(WORK INSTRUCTIONS): If a line of the data below contains the string "pixel", copy it into your answer.

(RAW DATA):
╔══

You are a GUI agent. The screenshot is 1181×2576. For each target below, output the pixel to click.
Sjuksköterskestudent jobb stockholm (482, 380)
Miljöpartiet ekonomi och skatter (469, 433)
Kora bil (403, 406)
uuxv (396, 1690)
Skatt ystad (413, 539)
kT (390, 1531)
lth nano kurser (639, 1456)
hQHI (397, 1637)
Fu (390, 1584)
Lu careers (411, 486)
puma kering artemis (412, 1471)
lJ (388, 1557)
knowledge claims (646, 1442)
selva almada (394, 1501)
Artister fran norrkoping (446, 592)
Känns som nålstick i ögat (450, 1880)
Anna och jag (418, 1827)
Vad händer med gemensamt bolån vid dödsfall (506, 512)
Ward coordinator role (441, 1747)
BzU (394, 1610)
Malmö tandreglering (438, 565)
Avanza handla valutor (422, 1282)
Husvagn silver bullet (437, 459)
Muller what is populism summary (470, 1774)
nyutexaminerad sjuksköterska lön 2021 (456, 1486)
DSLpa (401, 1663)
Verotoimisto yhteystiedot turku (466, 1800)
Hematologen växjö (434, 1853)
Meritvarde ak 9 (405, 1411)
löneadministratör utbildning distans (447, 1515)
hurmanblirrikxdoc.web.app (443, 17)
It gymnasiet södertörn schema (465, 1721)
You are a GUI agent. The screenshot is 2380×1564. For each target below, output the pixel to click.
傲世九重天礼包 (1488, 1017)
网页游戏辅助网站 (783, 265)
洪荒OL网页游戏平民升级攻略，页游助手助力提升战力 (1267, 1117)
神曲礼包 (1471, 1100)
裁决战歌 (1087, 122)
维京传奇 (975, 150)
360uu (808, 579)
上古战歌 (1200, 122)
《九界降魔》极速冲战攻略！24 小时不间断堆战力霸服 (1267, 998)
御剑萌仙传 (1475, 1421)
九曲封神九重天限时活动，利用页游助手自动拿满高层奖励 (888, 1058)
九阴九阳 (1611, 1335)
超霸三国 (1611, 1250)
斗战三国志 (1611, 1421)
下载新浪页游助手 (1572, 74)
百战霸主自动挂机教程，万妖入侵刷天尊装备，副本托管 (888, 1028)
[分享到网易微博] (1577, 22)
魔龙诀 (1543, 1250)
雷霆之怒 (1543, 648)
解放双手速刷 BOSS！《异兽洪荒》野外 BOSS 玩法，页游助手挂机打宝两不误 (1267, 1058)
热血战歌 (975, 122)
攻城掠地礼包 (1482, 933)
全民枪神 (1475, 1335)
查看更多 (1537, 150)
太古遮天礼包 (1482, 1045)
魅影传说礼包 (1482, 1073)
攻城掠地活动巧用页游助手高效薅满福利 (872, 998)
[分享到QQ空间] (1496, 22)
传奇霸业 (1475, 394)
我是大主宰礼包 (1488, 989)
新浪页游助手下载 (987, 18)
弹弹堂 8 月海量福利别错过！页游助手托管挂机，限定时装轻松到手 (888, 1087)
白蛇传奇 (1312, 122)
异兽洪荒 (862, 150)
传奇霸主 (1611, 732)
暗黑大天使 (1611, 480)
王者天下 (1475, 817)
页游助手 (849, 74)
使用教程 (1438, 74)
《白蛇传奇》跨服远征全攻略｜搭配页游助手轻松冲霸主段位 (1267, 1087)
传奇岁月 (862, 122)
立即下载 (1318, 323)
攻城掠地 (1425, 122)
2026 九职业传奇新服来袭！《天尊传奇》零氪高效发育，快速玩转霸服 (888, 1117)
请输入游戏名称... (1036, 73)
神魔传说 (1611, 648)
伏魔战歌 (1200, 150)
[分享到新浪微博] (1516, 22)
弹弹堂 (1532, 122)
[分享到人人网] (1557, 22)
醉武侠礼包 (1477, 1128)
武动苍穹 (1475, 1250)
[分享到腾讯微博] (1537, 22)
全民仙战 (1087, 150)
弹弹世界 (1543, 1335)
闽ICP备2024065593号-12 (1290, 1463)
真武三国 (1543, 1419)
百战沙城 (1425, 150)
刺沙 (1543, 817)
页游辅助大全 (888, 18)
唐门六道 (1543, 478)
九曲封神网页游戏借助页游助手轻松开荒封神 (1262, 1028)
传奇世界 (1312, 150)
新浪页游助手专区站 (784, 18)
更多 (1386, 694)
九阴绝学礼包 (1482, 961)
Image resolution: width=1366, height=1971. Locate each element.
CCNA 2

╚══

(WRITTEN RESPONSE):
You are a GUI agent. The screenshot is 1181×2576. For each target below, output the pixel to click.
You are a GUI agent. The screenshot is 2380×1564. For each target below, output the pixel to click.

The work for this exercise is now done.